* _Task brief_:
Which lines in the data below contain the word "under"? Pull each of them out.

----

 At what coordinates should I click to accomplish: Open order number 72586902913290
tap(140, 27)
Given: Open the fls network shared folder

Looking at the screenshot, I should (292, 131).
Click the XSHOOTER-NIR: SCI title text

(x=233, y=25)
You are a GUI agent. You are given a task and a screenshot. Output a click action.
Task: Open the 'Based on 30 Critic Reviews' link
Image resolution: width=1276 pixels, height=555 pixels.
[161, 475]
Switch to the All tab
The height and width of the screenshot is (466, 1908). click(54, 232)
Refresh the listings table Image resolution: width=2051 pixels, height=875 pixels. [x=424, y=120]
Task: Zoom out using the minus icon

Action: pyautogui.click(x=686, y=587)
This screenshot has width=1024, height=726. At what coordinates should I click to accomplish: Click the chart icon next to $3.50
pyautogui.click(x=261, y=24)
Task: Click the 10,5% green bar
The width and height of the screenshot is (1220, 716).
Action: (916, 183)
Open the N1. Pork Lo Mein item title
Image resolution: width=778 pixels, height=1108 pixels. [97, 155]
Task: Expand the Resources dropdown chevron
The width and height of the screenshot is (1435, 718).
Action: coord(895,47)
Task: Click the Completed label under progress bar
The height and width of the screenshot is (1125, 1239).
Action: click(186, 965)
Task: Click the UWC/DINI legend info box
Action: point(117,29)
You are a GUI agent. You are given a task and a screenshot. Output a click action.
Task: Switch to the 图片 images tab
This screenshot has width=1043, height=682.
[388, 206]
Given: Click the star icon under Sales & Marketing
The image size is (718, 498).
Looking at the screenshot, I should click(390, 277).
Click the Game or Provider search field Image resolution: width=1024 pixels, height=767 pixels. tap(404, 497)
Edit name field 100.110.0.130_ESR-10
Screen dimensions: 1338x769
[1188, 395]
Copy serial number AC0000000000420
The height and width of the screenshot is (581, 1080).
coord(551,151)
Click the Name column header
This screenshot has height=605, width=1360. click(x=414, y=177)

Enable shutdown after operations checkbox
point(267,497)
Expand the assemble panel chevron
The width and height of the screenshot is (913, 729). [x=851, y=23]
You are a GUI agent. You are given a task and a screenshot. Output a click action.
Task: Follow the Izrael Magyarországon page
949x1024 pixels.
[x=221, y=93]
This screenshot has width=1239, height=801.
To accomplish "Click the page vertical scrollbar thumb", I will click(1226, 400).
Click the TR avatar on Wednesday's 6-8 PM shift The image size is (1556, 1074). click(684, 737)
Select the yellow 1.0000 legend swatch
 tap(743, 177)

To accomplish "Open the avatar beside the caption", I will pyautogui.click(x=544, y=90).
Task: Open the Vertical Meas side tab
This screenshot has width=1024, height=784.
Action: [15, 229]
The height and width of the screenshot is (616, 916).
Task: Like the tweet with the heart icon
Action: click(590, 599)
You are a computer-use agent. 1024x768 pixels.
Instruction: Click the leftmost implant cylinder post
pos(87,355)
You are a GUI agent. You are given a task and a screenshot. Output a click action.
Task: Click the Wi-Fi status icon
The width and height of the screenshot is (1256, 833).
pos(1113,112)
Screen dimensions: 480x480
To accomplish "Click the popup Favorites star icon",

----

* _Response box_:
Task: Click the Completed label under progress bar
Given: Click the star icon under Sales & Marketing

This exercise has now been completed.